If you picture all millennials as trend-hopping youngsters dressed in funny hats and crazy glasses, you should adjust your mental image. Many members of this generation are old enough to remember life before the Internet.
Whether they were born in 1984 or 1994, millennials currently represent the largest generation in the U.S. workforce,1 and your accounting firm should find ways to attract and maintain these essential employees.
Before we dive into your firm’s strategy for harnessing the potential of millennials, let’s define who they are. Millennials were born between 1981 and 1997.2 This age range represents diverse life stages from college graduation to parenthood to first-time home buying.
A few Google searches may lead you to think of millennials as narcissistic vagabonds who never put down their smartphones.3 A viewing of Simon Sinek’s now-infamous discussion of millennials might make you think members of this age group are entitled, unfocused employees who “want free food and beanbags” in the workplace.
It is unfair to assign such negative traits to an entire generation. If you’re a millennial accountant reading this article, you might even roll your eyes and think, “That’s definitely not me!”
Millennials are ready to change the world, but first, they’re stopping by your firm for an interview.

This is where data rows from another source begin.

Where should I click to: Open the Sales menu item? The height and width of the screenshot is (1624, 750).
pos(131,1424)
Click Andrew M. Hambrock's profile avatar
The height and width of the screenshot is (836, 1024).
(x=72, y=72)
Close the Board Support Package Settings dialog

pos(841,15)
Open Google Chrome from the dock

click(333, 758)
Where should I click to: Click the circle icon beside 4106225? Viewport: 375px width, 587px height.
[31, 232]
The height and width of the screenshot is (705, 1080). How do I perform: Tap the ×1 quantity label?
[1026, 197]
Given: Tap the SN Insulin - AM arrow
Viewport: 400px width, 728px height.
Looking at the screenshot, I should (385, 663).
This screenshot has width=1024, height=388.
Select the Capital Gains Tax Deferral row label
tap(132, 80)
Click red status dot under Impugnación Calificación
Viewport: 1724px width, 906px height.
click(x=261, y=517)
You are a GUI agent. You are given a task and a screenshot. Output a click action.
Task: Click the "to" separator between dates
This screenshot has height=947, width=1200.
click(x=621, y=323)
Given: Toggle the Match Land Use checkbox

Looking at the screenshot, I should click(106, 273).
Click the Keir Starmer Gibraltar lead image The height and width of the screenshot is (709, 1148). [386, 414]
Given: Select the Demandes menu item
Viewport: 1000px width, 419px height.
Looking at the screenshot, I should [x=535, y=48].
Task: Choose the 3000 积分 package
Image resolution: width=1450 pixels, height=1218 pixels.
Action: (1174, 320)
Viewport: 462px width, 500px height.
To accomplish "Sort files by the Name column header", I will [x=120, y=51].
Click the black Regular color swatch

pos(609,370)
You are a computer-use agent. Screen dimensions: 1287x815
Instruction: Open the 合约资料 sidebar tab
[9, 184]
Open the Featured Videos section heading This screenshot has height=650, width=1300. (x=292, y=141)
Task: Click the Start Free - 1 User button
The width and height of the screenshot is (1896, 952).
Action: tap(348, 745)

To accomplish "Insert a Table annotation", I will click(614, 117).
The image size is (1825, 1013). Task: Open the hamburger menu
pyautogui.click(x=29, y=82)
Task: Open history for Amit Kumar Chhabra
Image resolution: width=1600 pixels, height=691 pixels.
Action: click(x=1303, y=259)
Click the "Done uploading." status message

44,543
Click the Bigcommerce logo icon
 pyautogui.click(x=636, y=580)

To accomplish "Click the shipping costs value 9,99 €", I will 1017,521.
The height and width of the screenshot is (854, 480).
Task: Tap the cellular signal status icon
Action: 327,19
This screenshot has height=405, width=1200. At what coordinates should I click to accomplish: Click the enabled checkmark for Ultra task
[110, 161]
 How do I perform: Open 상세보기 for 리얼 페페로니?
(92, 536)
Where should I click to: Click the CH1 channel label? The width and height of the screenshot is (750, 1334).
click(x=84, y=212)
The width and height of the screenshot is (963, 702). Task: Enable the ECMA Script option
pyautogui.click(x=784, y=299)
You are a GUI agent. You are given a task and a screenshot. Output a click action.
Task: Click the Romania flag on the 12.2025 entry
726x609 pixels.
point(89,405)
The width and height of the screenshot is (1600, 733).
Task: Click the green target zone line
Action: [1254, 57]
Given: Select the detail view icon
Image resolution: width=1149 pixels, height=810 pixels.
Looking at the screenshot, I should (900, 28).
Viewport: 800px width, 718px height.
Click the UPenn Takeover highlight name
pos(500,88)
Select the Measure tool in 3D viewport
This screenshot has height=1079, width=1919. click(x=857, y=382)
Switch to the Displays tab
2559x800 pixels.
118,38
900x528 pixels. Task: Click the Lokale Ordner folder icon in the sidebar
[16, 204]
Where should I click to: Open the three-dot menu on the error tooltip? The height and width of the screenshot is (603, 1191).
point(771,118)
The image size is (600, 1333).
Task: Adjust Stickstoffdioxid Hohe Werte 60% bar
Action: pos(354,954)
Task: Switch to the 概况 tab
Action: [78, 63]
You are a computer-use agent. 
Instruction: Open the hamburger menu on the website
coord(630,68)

84% of millennials rank work-life balance as the most important factor for a prospective job,1 and accountants can experience long, stressful work weeks that lead to burnout.
When you interview candidates, let them know the exact number of billable hours they’re expected to produce. This transparency builds trust and realistic expectations.
Also tell the interviewee what you do to make your employees’ lives easier. Whether you reward more vacation time, keep bike racks outside the building, or offer mentoring programs, show prospective employees how you go above and beyond for your firm.
Do you let your staff work from home? If you don’t, you might want to reconsider, because 82% of millennials cite work flexibility as a major factor when considering a new job.1 Plus, studies have shown that employees are 13.5% more efficient when working from home.4
Of course, you’ll need to set some IT ground rules if you don’t already have them. Make sure your employees forward their land line calls to their cell phones when they’re working from home.
When working remotely, all employees’ devices should have:5
- Twelve-character passwords including numbers, symbols, lower-case letters, and capital letters.
- Email encryption.
- Secure Wi-Fi networks available.
If you don’t update your firm’s technology, you could lose staff. Ditch those ancient computer monitors and humongous desktop PCs, because of all age groups, millennials are most likely to leave a job due to substandard technology.6
Millennials see the value in tech-driven collaboration, and like workers of every generation, they don’t want to deal with machinery that barely functions. This generation embraces tablets, mobile collaboration, and even virtual reality. We aren’t saying you should drop $600 on an Oculus Rift headset, but you need to stay current on emerging tech trends affecting the accounting industry.
60% of millennials are open to different job opportunities, and millennial turnover costs the U.S. economy $30.5 billion annually.7 What’s the main source of these staggering numbers? Engagement.
Contrary to popular belief, soft benefits like ping pong tables, unlimited naps, and pinball machines won’t help you retain millennial workers if you don’t give them real reasons to stay.6
There are plenty of bright, dedicated millennial accountants willing to earn their place at your firm, and they deserve an engaging, tech-friendly work environment where transparency and collaboration are unbreakable cultural pillars.
What do you do to attract, engage, and retain employees at your firm? If you’re a millennial accountant, what do you think firms could do to better address your needs?
Share your insights in the comments section below.
This article is for general information purposes only.
1Reynolds, Brie. “FlexJobs Survey: Millennials More Interested in Travel, Work Flexibility Than Gen X, Baby Boomers.” FlexJobs. 30 Sept. 2016. Web. 21 Feb. 2017.
2“Millennials Surpass Gen Xers as the Largest Generation in U.S. Labor Force.” Pew Research Center. 8 May 2017. Web. 21 Feb. 2017.
3Mimaroglu, Alp. “5 Millennial Stereotypes: Fact, Fiction, or Scapegoat?” Entrepreneur. 13 Apr. 2016. Web. 21 Feb. 2017.
4Bloom, Nicholas. “To Raise Productivity, Let More Employees Work from Home.” Harvard Business Review. Jan-Feb 2014. Web. 21 Feb. 2017.
5Henriksen, Carl. “10 Security Tips for Remote and Mobile Working.” Minutehack. 29 Apr. 2016. Web. 21 Feb. 2017.
6White, Sarah K. “How millennials are shaping the future of work.” CIO. 4 Aug. 2016. Web. 21 Feb. 2017.
7“How Millennials Want to Work and Live.” Gallup. N.D. Web. 21 Feb. 2017.